• **What to produce**:
Each line from the start of the records through the line containing "Returns (370, 1120)" is to be transcribed exactly, and no other line is to be included.

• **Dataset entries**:
____
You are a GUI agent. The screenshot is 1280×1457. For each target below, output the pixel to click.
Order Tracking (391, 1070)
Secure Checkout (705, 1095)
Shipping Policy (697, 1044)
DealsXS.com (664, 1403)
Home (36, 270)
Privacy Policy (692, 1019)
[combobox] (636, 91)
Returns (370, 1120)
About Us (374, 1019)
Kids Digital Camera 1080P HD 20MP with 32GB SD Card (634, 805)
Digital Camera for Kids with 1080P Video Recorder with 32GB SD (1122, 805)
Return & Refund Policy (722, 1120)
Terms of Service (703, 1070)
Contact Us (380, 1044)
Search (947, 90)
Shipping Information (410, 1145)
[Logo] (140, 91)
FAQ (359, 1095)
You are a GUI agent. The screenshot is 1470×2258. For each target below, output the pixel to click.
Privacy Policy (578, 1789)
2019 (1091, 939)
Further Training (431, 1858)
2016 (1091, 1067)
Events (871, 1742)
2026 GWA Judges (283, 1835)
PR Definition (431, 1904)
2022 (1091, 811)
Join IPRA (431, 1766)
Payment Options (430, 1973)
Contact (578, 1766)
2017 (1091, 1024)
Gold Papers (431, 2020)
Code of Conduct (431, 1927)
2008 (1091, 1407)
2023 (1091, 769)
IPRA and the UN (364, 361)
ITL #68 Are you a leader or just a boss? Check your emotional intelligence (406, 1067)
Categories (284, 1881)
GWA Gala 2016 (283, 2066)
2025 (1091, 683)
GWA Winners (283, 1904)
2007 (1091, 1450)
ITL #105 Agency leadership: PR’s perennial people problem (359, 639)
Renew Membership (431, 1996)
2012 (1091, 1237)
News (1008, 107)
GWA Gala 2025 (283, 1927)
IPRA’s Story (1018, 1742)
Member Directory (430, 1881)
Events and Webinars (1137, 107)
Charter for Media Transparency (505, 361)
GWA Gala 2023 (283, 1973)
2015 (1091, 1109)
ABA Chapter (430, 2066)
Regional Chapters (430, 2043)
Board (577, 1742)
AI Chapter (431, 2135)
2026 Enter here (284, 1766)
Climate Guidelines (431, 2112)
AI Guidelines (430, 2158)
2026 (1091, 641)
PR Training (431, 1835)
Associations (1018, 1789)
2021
____
• **Answer to this problem**:
You are a GUI agent. The screenshot is 1280×1457. For each target below, output the pixel to click.
Order Tracking (391, 1070)
Secure Checkout (705, 1095)
Shipping Policy (697, 1044)
DealsXS.com (664, 1403)
Home (36, 270)
Privacy Policy (692, 1019)
[combobox] (636, 91)
Returns (370, 1120)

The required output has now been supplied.